Este processo de abreviação verificou-se, sem sombra de dúvida, com o compêndio designado de Partes, ou seja, a Ars minor, de Donato, também conhecida, como já dissemos, por De partibus orationis.

Este famoso manual que remontava a tempos do Império Romano, — Donato ensinava em Roma por 350 —, e atingiu ainda os da plena Renascença, no século XVI, tratava sumariamente das oito partes do discurso, a saber, o nome, pronome, verbo, advérbio, particípio, conjunção, preposição e interjeição.

A sua fortuna escolar foi geral e constante em todos os países ocidentais, e, normalmente, o jovem estudante gramático dado por apto a aprender as definições elementares da Ars minor decorava-as conjuntamente com as sentenças morais que constituíam o Disticha Catonis.

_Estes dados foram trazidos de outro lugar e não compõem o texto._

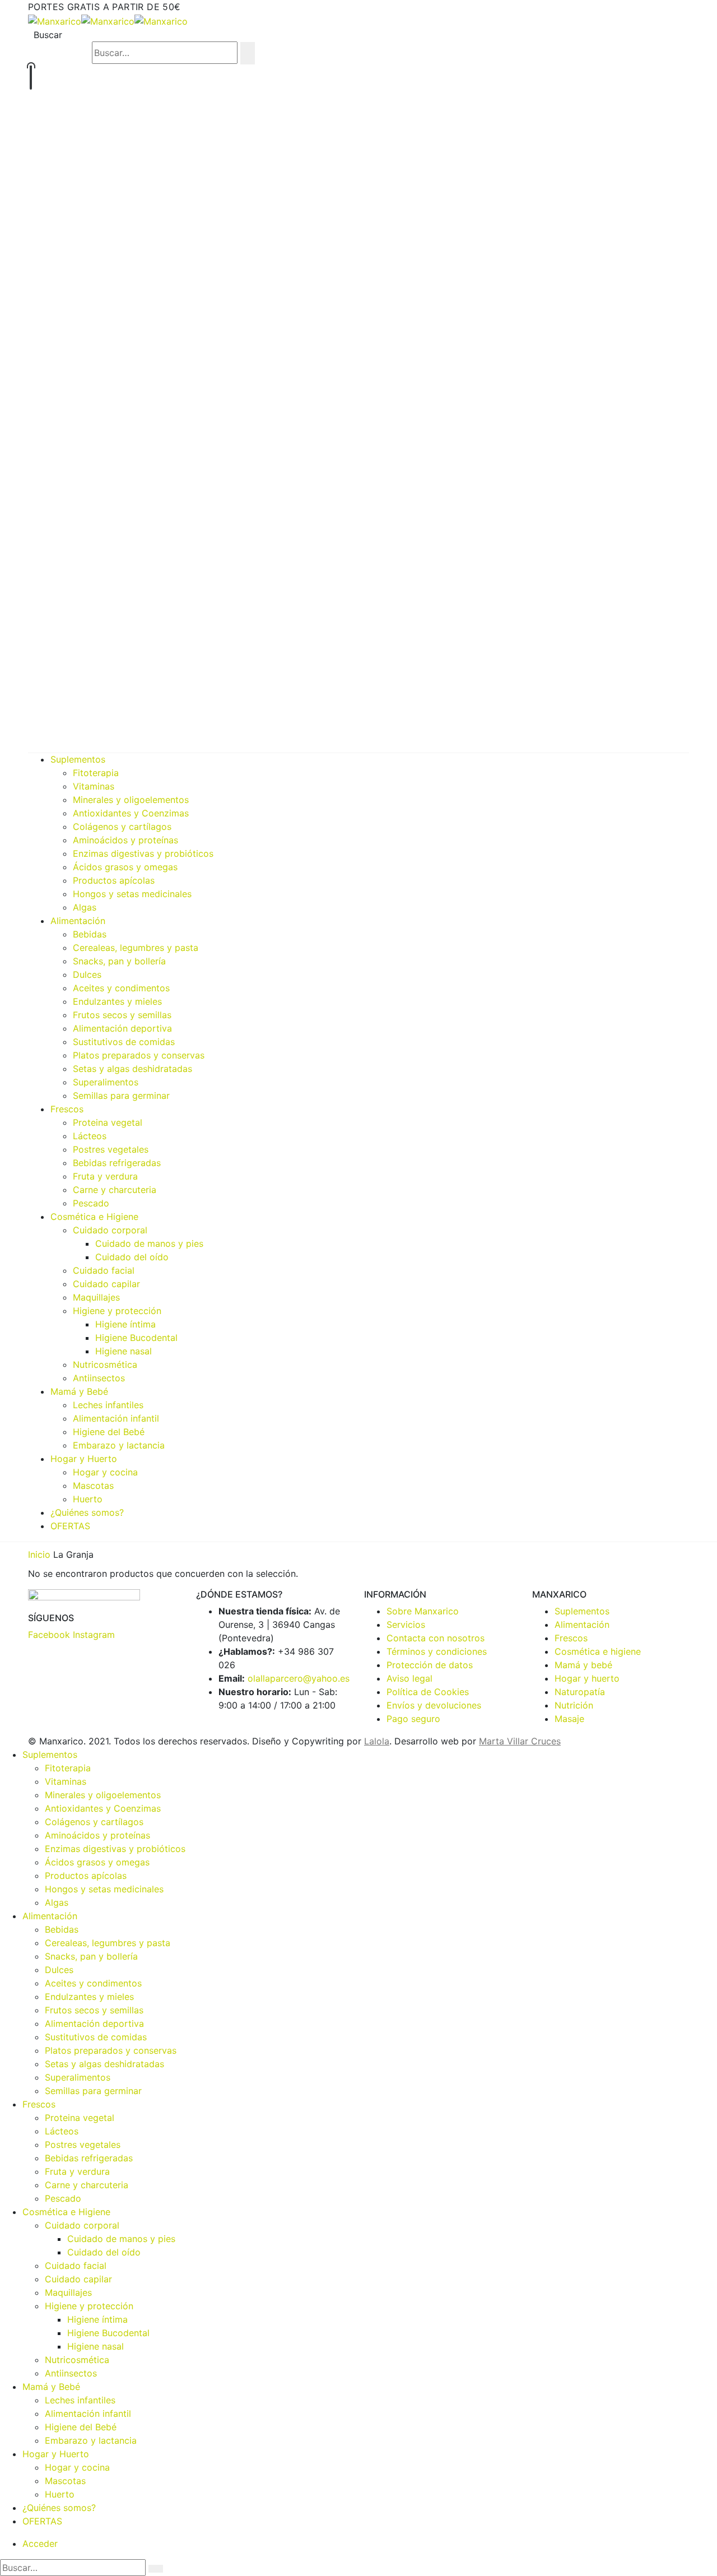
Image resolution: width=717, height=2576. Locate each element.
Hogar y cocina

Os aforismos deste famoso sentenciário serviam de primeiro compêndio de leitura, tal como hoje entendemos, e eram lecionados paralelamente ao ensino das definições da Ars minor. O elevado custo dos manuscritos, a par do método usual de aprendizagem da escrita, determinou que o mestre ditasse o texto da lição, e que os jovens principiantes o fixassem na memória e, progressivamente, se exercitassem a escrevê-lo por cópia e ditado.